Aku memasuki rumah dan langsung berhadapan dengan Ayah. Orang itu tengah membaca koran di ruang tamu dengan satu kaki dinaikkan ke atas meja. Tidak sopan memang, tapi siapa sangka ialah orang yang mengajariku tentang sopan santun selama ini?
Ayah memang aneh. Terkadang, tindakan dan perintahnya tidak selaras, tapi aku tetap menghormatinya sebagaimana seorang anak menghormati orang tuanya.
“Baru pulang?”
Aku mengangguk. “Tadi Rasya ada praktik, jadi aku nungguin dia dulu, Ayah.”
“Sampai kapan kalian akan begini? Kamu bisa pakai mobil ayah kalau kamu mau. Jangan terus-menerus bergantung padanya, kamu bisa jadi anak yang manja!”
“Aku tidak akan menjadi seperti itu, Yah. Tenang saja.”

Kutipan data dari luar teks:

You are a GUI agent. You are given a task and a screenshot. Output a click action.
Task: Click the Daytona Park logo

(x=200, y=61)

Aku berjalan menuju anak tangga saat ia kembali bersuara. “Besok, Ayah dan Bunda akan ke rumah sakit.”
“Hm, semoga kondisi Bunda lekas membaik.”

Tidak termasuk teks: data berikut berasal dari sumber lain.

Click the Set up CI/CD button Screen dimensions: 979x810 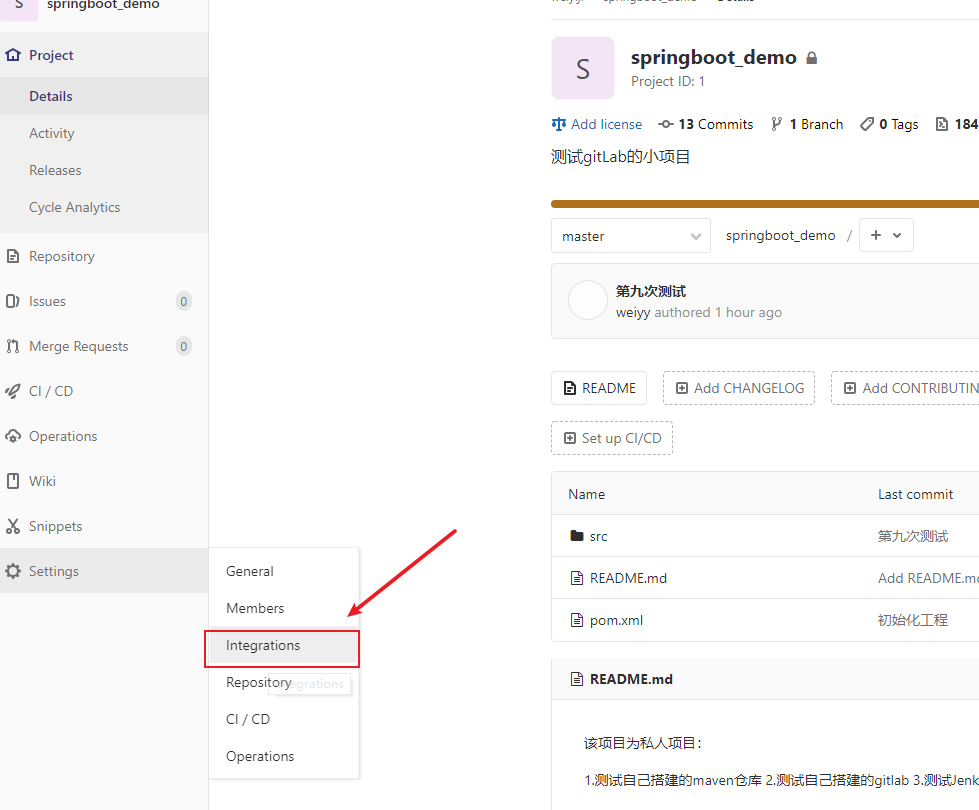tap(611, 437)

Aku melanjutkan langkahku hingga ke kamar dan mulai mengunci pintunya rapat-rapat. Kepalaku tertunduk. Helaan napas kukeluarkan beberapa kali bersamaan tetes demi tetes air yang mengalir di pipi.
Ibuku mengidap sebuah penyakit sejak aku Sekolah Menengah Pertama. Aku tidak tahu apa penyakitnya, karena Ayah dan Bunda tidak pernah memberitahuku. Aku juga benci rumah sakit atau mungkin trauma, aku tidak tahu mana yang pasti, tapi alasannya sangat rumit. Dan itu membuatku semakin tidak tahu apa-apa tentang penyakit ibuku.
Tiba-tiba pintu kamarku diketuk dari luar. “Cia, nanti malam bisa ke ruang kerja ayah? Ada yang Ayah ingin bicarakan denganmu!”
Aku mengusap air mataku dengan kasar. “Iya, Ayah!”
“Jangan sampai lupa!”
“Iya.”
Apakah mereka akan memberitahuku tentang penyakit ibuku selama ini? Mungkin saja.